I dread pulling up to a station out on the interstates and smelling only toluene & xylene as I fill up...

billswan

Biohazard

I have admitted to being a farmer and having a dog in the fight by owning a share of an ethanol plant.

I believe it might be time for you to tell us just what is it you do as you seen to hate ethanol.

You also wrote this paragraph

"I would *LOVE* to believe ethanol is a miracle fuel, but not one unbiased source that I can find or have ever read supports that. I have, in fact, pondered buying acreage that I could grow corn on and distill my own alcohol for fuel. The amount of acreage I would need just to supply one car with fuel is laughable."

I am looking at the first link that you supplied and it sure looks like it is written by a biased source to me.
First I have a hard time with anything written in a liberal rag, and that is what slate is and if you look at the very end of the article you will find an acknowledgment that 1 of the sources is probably owned by big oil. Here is a partial quote "Patzek runs the UC Oil Consortium, which does research on oil and is funded by oil companies". The article is also 5+ years old.

As far as AL Gore goes he also falls into the totally untrustable category and  in anything that would come out of his mouth. Remember he has a long line of the sky is falling enviro wacko books. And  also  wrote the worst thing is the internal combustion engine. I believe those engines are a center piece of this forum.
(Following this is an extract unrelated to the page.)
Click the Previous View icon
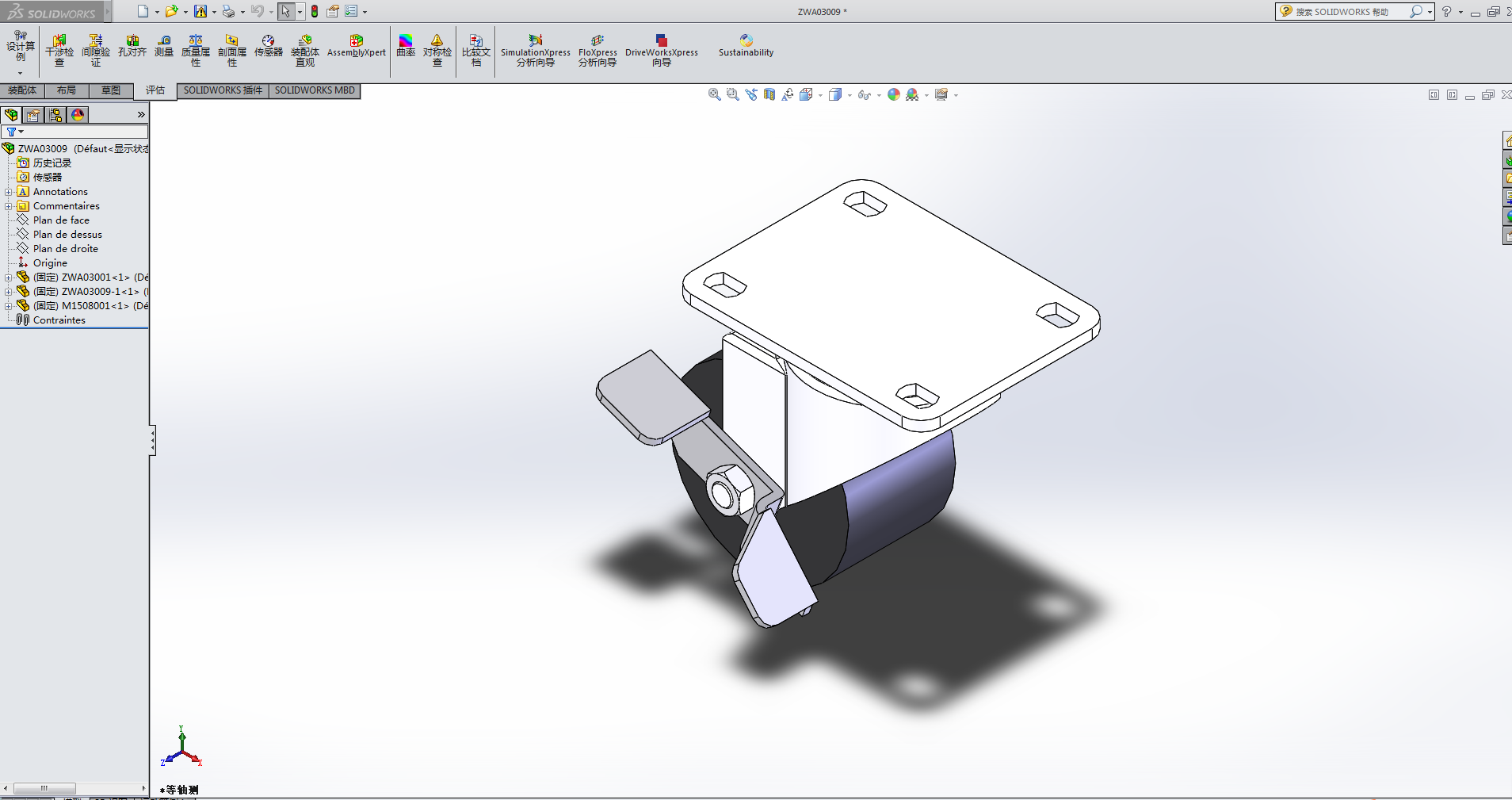 [x=751, y=95]
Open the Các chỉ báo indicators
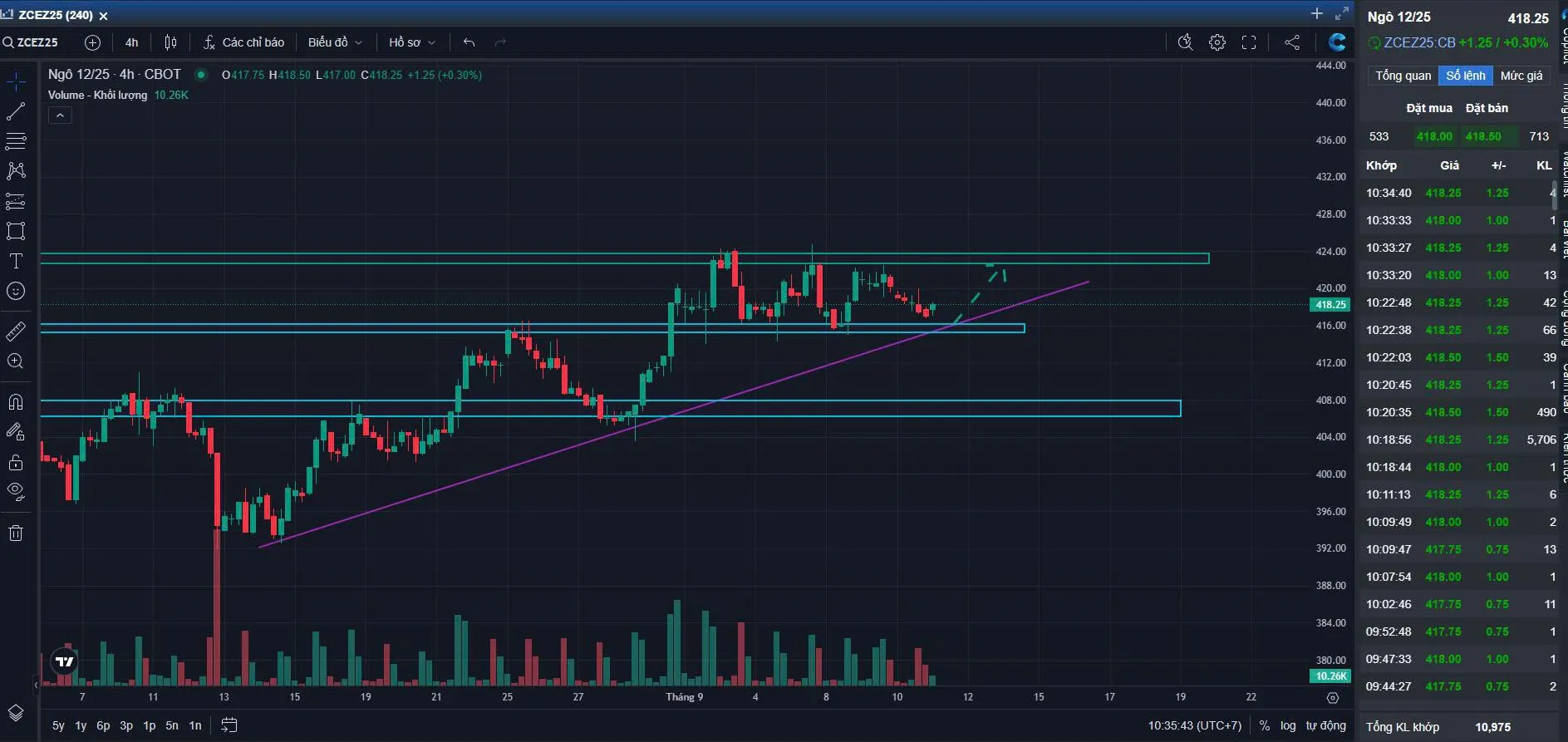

I did have some info I was about to post that is current and is pro ethanol but as it came from the ethanol industry I believe that might not be worth doing. As it seems we have our minds made up.

Billswan
16/1 Metro DI at work 900rpm and 7000watts

10/1 Omega in a state of failure

BioHazard

Quote from: billswan on March 29, 2011, 06:42:04 AM
I believe it might be time for you to tell us just what is it you do as you seen to hate ethanol.
It costs me more to fill my car.
It makes my car less fuel efficient.
It makes my gas go bad faster.
The fact that we make the fertilizer for the corn out of oil is just stupid.
It makes my gas atract and absorb water like a sponge.
I own so many cars/trucks/boats/other crap with engines that I can't remember them all. Most of them were not designed for ethanol, but it is forced upon me.
It isn't solving any problems. Why are the ethanol plants going bankrupt? It's not profitable. Why is it not profitable? Because there is little or no net increase in energy. Even if you accept what the strongest lobbyists have to say, there is only a 30% gain, mixed 10% in gas, for a 3% total gain with a 5-20% loss in fuel efficiency.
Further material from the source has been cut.